__PROBLEM DETAILS__. Present the lines below again, exactly as they stand.

__SUPPLIED MATERIAL__.
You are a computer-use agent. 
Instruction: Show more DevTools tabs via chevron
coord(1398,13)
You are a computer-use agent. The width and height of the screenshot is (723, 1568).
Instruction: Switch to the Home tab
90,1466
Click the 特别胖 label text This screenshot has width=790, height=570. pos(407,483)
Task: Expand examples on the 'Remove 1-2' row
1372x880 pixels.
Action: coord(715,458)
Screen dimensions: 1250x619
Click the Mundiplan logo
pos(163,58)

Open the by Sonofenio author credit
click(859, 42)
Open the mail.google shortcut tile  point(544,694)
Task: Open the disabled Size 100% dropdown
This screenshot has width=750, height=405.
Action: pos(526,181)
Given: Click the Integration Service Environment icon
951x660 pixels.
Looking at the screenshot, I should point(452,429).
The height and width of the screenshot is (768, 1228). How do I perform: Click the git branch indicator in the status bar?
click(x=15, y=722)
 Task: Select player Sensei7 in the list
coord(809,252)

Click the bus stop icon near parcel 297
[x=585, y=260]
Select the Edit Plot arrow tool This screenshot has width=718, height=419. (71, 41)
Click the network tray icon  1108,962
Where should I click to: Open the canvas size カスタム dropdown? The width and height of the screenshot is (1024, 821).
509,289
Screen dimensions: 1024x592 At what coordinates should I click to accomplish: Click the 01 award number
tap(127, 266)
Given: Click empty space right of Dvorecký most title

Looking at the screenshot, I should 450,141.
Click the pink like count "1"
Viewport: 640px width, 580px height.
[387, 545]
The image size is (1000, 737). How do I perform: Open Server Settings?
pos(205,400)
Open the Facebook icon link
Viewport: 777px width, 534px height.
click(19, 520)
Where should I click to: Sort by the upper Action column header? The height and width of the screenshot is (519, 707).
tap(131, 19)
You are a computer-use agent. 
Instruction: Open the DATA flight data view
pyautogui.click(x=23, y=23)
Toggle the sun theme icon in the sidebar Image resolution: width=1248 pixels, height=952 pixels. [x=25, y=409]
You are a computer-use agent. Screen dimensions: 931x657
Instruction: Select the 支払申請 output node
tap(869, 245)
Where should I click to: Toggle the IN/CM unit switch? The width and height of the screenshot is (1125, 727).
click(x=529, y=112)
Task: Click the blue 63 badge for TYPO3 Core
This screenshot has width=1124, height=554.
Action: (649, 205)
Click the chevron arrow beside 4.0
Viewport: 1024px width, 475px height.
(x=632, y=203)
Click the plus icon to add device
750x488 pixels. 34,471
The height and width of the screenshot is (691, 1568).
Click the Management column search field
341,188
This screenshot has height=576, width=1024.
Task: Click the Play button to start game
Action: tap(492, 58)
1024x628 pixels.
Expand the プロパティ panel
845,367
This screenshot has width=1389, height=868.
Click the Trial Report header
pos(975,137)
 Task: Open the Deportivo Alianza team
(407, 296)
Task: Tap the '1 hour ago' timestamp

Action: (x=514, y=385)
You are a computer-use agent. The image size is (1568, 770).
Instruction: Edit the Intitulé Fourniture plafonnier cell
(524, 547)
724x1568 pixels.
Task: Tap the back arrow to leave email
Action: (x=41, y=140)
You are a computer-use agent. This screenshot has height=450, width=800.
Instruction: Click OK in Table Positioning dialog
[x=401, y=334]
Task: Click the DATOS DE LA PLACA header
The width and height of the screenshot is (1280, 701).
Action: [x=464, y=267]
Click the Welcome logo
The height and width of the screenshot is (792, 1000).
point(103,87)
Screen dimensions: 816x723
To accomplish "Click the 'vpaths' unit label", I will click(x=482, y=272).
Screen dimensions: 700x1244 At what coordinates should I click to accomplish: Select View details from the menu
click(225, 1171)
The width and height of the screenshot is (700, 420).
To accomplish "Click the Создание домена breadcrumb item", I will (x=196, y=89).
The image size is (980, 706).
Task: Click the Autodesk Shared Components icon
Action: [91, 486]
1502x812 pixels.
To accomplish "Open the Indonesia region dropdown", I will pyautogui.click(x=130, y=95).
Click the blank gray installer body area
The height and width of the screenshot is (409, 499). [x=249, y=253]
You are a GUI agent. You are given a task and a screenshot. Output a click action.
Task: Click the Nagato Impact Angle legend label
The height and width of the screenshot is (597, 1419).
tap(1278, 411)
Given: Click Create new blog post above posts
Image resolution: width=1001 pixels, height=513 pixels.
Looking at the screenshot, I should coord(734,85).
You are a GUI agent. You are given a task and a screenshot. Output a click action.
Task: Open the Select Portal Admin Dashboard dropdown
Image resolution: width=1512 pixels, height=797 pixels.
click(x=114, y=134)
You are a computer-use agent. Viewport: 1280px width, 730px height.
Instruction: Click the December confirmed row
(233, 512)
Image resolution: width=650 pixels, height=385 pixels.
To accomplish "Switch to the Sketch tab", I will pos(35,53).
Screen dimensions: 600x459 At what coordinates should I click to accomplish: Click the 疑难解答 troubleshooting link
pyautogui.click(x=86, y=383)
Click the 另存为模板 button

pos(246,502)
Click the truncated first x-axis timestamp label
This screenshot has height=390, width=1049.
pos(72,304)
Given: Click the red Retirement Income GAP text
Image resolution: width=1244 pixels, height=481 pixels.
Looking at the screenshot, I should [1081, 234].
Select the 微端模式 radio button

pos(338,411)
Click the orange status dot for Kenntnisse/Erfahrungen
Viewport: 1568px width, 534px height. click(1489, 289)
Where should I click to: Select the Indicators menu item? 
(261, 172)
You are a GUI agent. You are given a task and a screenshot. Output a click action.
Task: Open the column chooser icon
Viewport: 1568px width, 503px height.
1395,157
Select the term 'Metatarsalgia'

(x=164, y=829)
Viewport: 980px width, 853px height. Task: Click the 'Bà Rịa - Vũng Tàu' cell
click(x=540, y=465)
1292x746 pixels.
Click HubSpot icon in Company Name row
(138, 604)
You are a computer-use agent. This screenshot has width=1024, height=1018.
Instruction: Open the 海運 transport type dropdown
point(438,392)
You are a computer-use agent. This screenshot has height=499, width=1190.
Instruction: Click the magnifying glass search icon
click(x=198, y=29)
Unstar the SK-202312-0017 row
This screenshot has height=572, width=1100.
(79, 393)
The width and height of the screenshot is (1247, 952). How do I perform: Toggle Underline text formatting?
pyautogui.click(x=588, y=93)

__REPLY TO THE EXERCISE__.
You are a computer-use agent. 
Instruction: Show more DevTools tabs via chevron
coord(1398,13)
You are a computer-use agent. The width and height of the screenshot is (723, 1568).
Instruction: Switch to the Home tab
90,1466
Click the 特别胖 label text This screenshot has width=790, height=570. pos(407,483)
Task: Expand examples on the 'Remove 1-2' row
1372x880 pixels.
Action: coord(715,458)
Screen dimensions: 1250x619
Click the Mundiplan logo
pos(163,58)

Open the by Sonofenio author credit
click(859, 42)
Open the mail.google shortcut tile  point(544,694)
Task: Open the disabled Size 100% dropdown
This screenshot has width=750, height=405.
Action: pos(526,181)
Given: Click the Integration Service Environment icon
951x660 pixels.
Looking at the screenshot, I should point(452,429).
The height and width of the screenshot is (768, 1228). How do I perform: Click the git branch indicator in the status bar?
click(x=15, y=722)
 Task: Select player Sensei7 in the list
coord(809,252)

Click the bus stop icon near parcel 297
[x=585, y=260]
Select the Edit Plot arrow tool This screenshot has width=718, height=419. (71, 41)
Click the network tray icon  1108,962
Where should I click to: Open the canvas size カスタム dropdown? The width and height of the screenshot is (1024, 821).
509,289
Screen dimensions: 1024x592 At what coordinates should I click to accomplish: Click the 01 award number
tap(127, 266)
Given: Click empty space right of Dvorecký most title

Looking at the screenshot, I should 450,141.
Click the pink like count "1"
Viewport: 640px width, 580px height.
[387, 545]
The image size is (1000, 737). How do I perform: Open Server Settings?
pos(205,400)
Open the Facebook icon link
Viewport: 777px width, 534px height.
click(19, 520)
Where should I click to: Sort by the upper Action column header? The height and width of the screenshot is (519, 707).
tap(131, 19)
You are a computer-use agent. 
Instruction: Open the DATA flight data view
pyautogui.click(x=23, y=23)
Toggle the sun theme icon in the sidebar Image resolution: width=1248 pixels, height=952 pixels. [x=25, y=409]
You are a computer-use agent. Screen dimensions: 931x657
Instruction: Select the 支払申請 output node
tap(869, 245)
Where should I click to: Toggle the IN/CM unit switch? The width and height of the screenshot is (1125, 727).
click(x=529, y=112)
Task: Click the blue 63 badge for TYPO3 Core
This screenshot has width=1124, height=554.
Action: (649, 205)
Click the chevron arrow beside 4.0
Viewport: 1024px width, 475px height.
(x=632, y=203)
Click the plus icon to add device
750x488 pixels. 34,471
The height and width of the screenshot is (691, 1568).
Click the Management column search field
341,188
This screenshot has height=576, width=1024.
Task: Click the Play button to start game
Action: tap(492, 58)
1024x628 pixels.
Expand the プロパティ panel
845,367
This screenshot has width=1389, height=868.
Click the Trial Report header
pos(975,137)
 Task: Open the Deportivo Alianza team
(407, 296)
Task: Tap the '1 hour ago' timestamp

Action: (x=514, y=385)
You are a computer-use agent. The image size is (1568, 770).
Instruction: Edit the Intitulé Fourniture plafonnier cell
(524, 547)
724x1568 pixels.
Task: Tap the back arrow to leave email
Action: (x=41, y=140)
You are a computer-use agent. This screenshot has height=450, width=800.
Instruction: Click OK in Table Positioning dialog
[x=401, y=334]
Task: Click the DATOS DE LA PLACA header
The width and height of the screenshot is (1280, 701).
Action: [x=464, y=267]
Click the Welcome logo
The height and width of the screenshot is (792, 1000).
point(103,87)
Screen dimensions: 816x723
To accomplish "Click the 'vpaths' unit label", I will click(x=482, y=272).
Screen dimensions: 700x1244 At what coordinates should I click to accomplish: Select View details from the menu
click(225, 1171)
The width and height of the screenshot is (700, 420).
To accomplish "Click the Создание домена breadcrumb item", I will (x=196, y=89).
The image size is (980, 706).
Task: Click the Autodesk Shared Components icon
Action: [91, 486]
1502x812 pixels.
To accomplish "Open the Indonesia region dropdown", I will pyautogui.click(x=130, y=95).
Click the blank gray installer body area
The height and width of the screenshot is (409, 499). [x=249, y=253]
You are a GUI agent. You are given a task and a screenshot. Output a click action.
Task: Click the Nagato Impact Angle legend label
The height and width of the screenshot is (597, 1419).
tap(1278, 411)
Given: Click Create new blog post above posts
Image resolution: width=1001 pixels, height=513 pixels.
Looking at the screenshot, I should coord(734,85).
You are a GUI agent. You are given a task and a screenshot. Output a click action.
Task: Open the Select Portal Admin Dashboard dropdown
Image resolution: width=1512 pixels, height=797 pixels.
click(x=114, y=134)
You are a computer-use agent. Viewport: 1280px width, 730px height.
Instruction: Click the December confirmed row
(233, 512)
Image resolution: width=650 pixels, height=385 pixels.
To accomplish "Switch to the Sketch tab", I will pos(35,53).
Screen dimensions: 600x459 At what coordinates should I click to accomplish: Click the 疑难解答 troubleshooting link
pyautogui.click(x=86, y=383)
Click the 另存为模板 button

pos(246,502)
Click the truncated first x-axis timestamp label
This screenshot has height=390, width=1049.
pos(72,304)
Given: Click the red Retirement Income GAP text
Image resolution: width=1244 pixels, height=481 pixels.
Looking at the screenshot, I should [1081, 234].
Select the 微端模式 radio button

pos(338,411)
Click the orange status dot for Kenntnisse/Erfahrungen
Viewport: 1568px width, 534px height. click(1489, 289)
Where should I click to: Select the Indicators menu item? 
(261, 172)
You are a GUI agent. You are given a task and a screenshot. Output a click action.
Task: Open the column chooser icon
Viewport: 1568px width, 503px height.
1395,157
Select the term 'Metatarsalgia'

(x=164, y=829)
Viewport: 980px width, 853px height. Task: Click the 'Bà Rịa - Vũng Tàu' cell
click(x=540, y=465)
1292x746 pixels.
Click HubSpot icon in Company Name row
(138, 604)
You are a computer-use agent. This screenshot has width=1024, height=1018.
Instruction: Open the 海運 transport type dropdown
point(438,392)
You are a computer-use agent. This screenshot has height=499, width=1190.
Instruction: Click the magnifying glass search icon
click(x=198, y=29)
Unstar the SK-202312-0017 row
This screenshot has height=572, width=1100.
(79, 393)
The width and height of the screenshot is (1247, 952). How do I perform: Toggle Underline text formatting?
pyautogui.click(x=588, y=93)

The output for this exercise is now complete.